Work instructions => Would you retype exactly the lines from the one holding "Open the chore initialize project commit" through the last line of the listing, and only those, without pictures?
BEGIN Data for this exercise
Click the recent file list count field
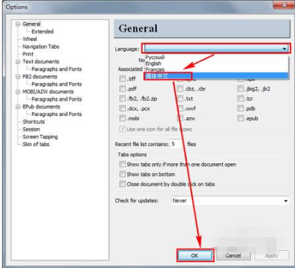The image size is (295, 268). (x=176, y=144)

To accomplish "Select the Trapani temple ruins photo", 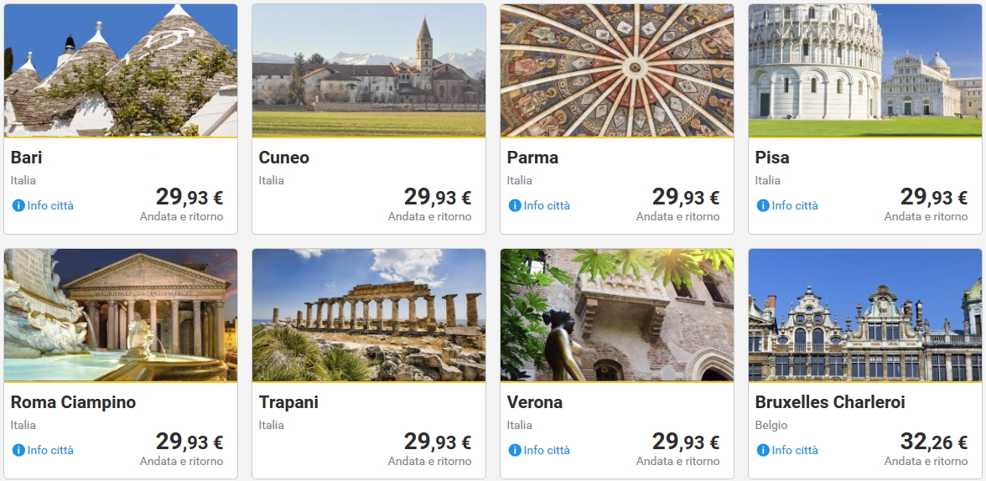I will (x=369, y=315).
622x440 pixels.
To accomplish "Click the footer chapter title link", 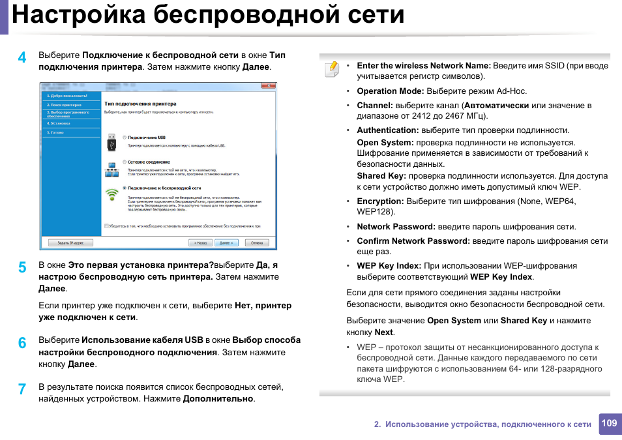I will click(x=482, y=424).
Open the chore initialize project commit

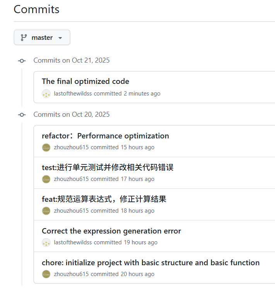[150, 263]
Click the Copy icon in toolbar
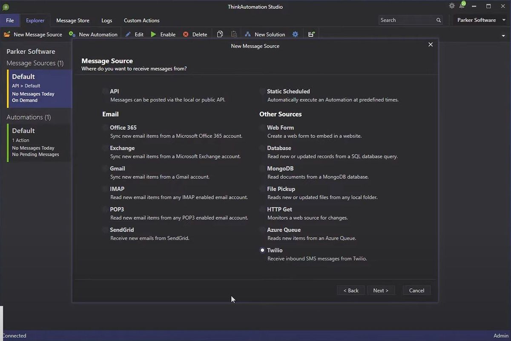 pos(220,34)
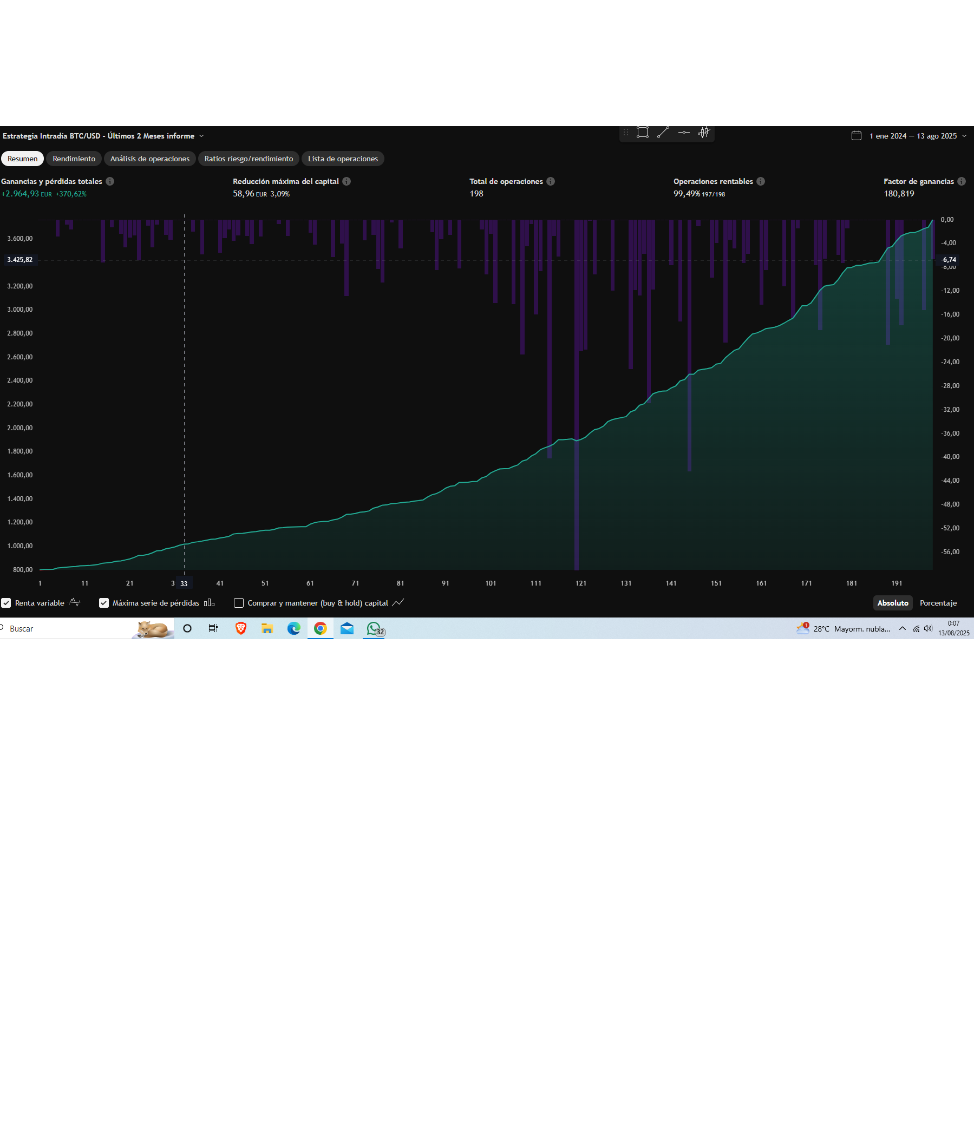974x1130 pixels.
Task: Click info icon for Reducción máxima del capital
Action: pos(346,182)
END Data for this exercise
Result of this task =>
Open the chore initialize project commit

[150, 263]
Click the Copy icon in toolbar
 pos(220,34)
974x1130 pixels.
Task: Click info icon for Reducción máxima del capital
Action: pos(346,182)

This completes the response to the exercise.